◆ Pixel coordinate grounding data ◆

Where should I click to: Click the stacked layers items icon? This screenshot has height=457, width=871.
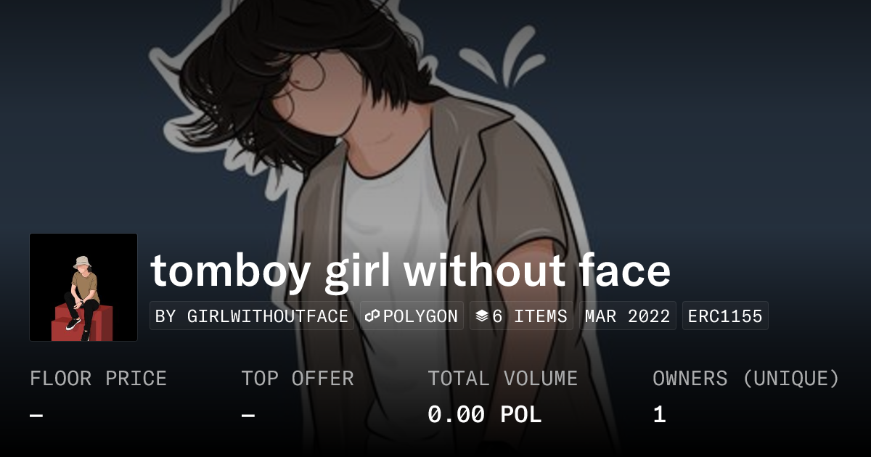click(482, 316)
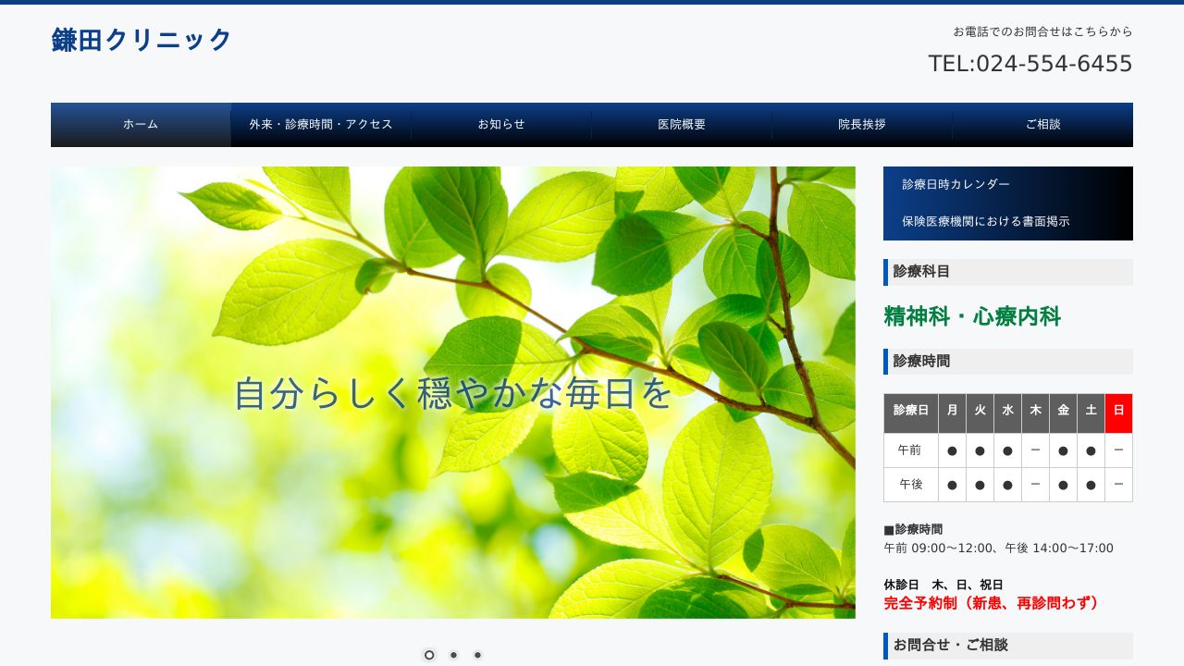Click the 鎌田クリニック site logo

tap(140, 40)
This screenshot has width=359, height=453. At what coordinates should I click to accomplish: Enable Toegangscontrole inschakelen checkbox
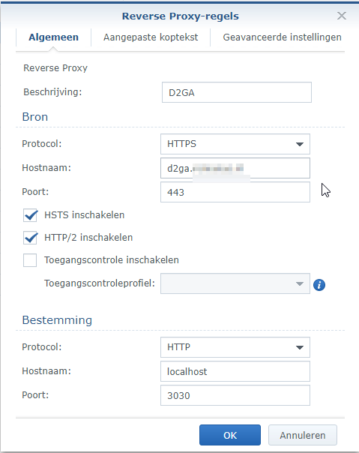[30, 260]
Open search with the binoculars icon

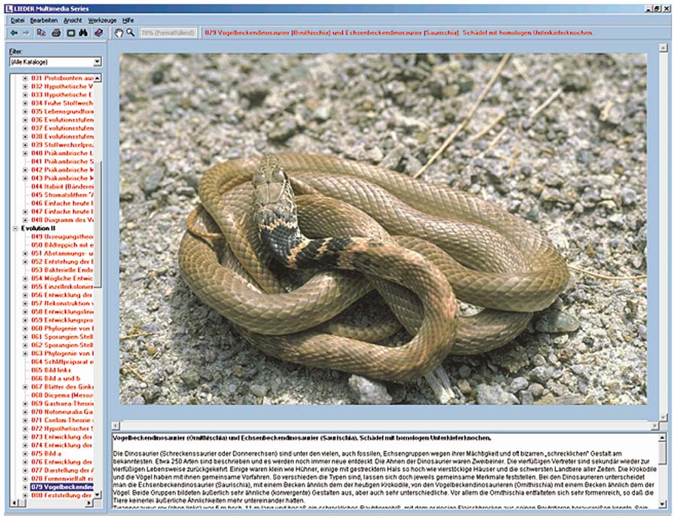(84, 33)
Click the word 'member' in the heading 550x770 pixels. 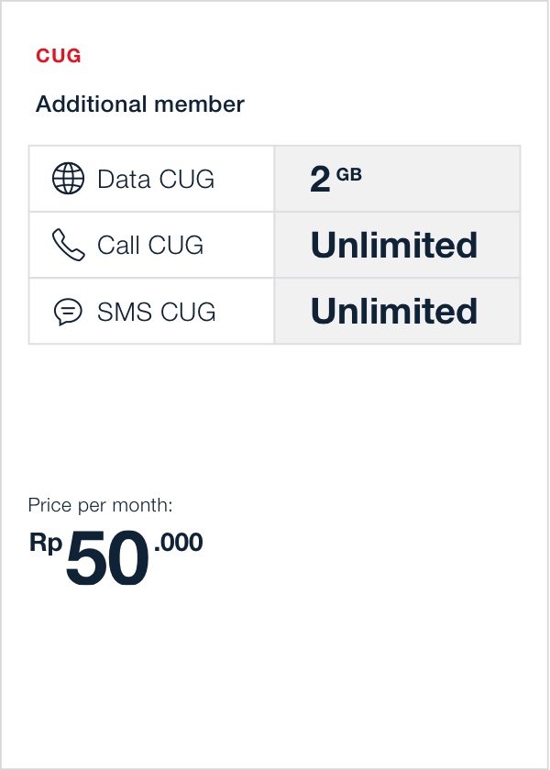point(206,105)
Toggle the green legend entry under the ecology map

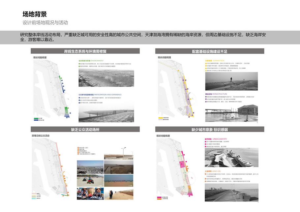pos(36,118)
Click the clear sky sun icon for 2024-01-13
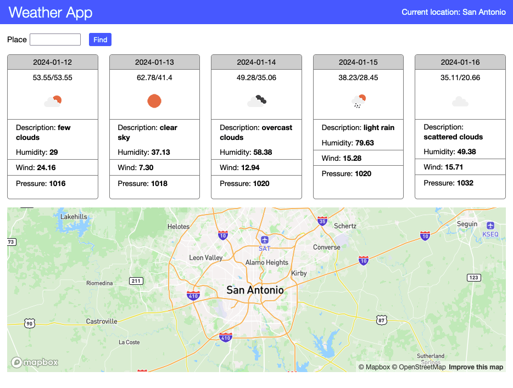This screenshot has height=388, width=513. pyautogui.click(x=154, y=100)
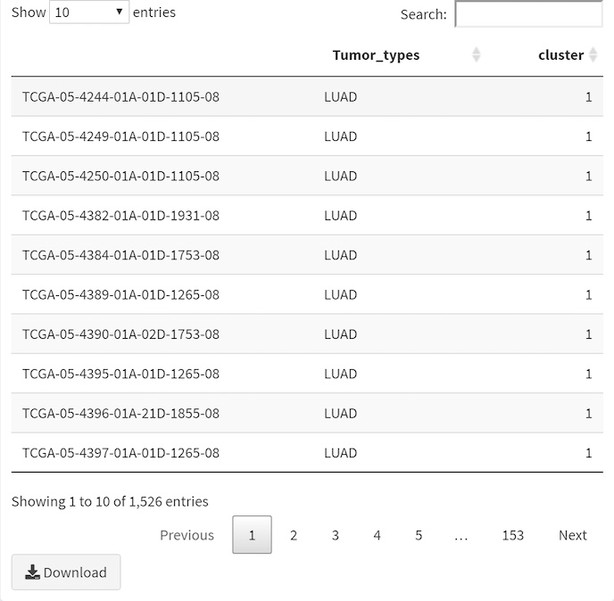Select current page 1 button
Screen dimensions: 614x601
point(252,535)
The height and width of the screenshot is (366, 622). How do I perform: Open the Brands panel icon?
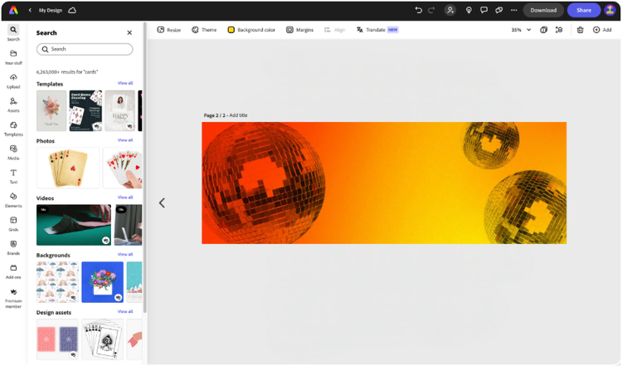[13, 247]
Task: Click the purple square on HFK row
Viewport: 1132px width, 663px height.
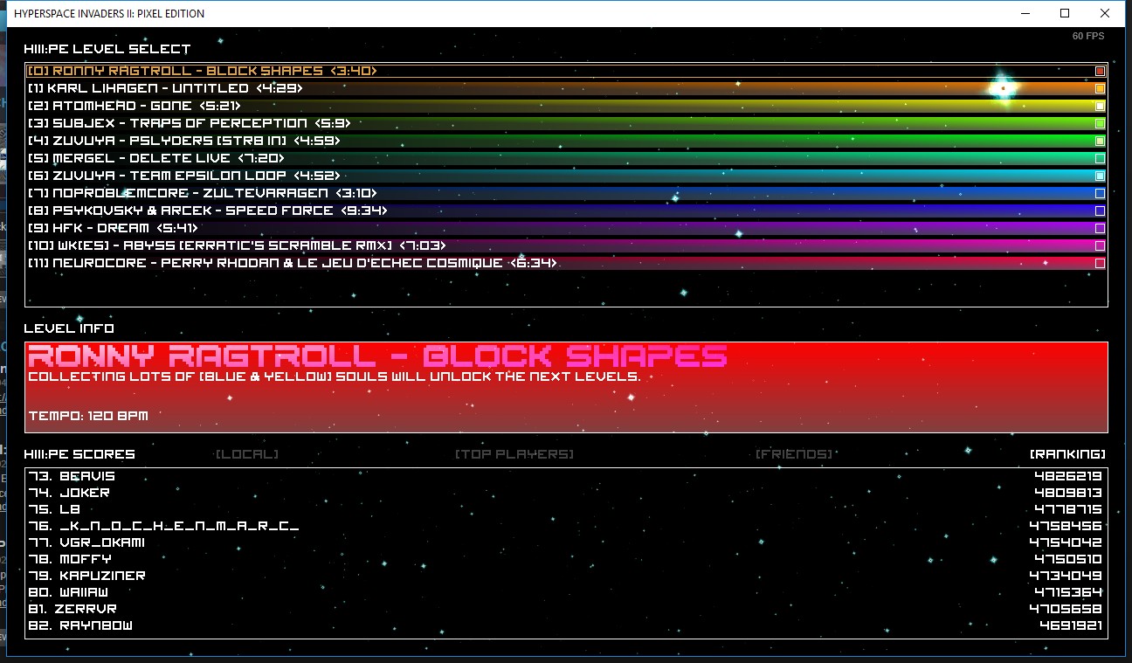Action: [1100, 228]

◆ What you need to do ◆
Your task is to give again, unchanged, the lines from the line that contains "Toggle the green" to the end of the records. Include both end lines but no pictures.

◆ Problem solution ◆
Toggle the green legend entry under the ecology map

pos(36,118)
Click the clear sky sun icon for 2024-01-13
This screenshot has height=388, width=513. pyautogui.click(x=154, y=100)
Select current page 1 button
Screen dimensions: 614x601
point(252,535)
The height and width of the screenshot is (366, 622). How do I perform: Open the Brands panel icon?
[13, 247]
Task: Click the purple square on HFK row
Viewport: 1132px width, 663px height.
Action: [1100, 228]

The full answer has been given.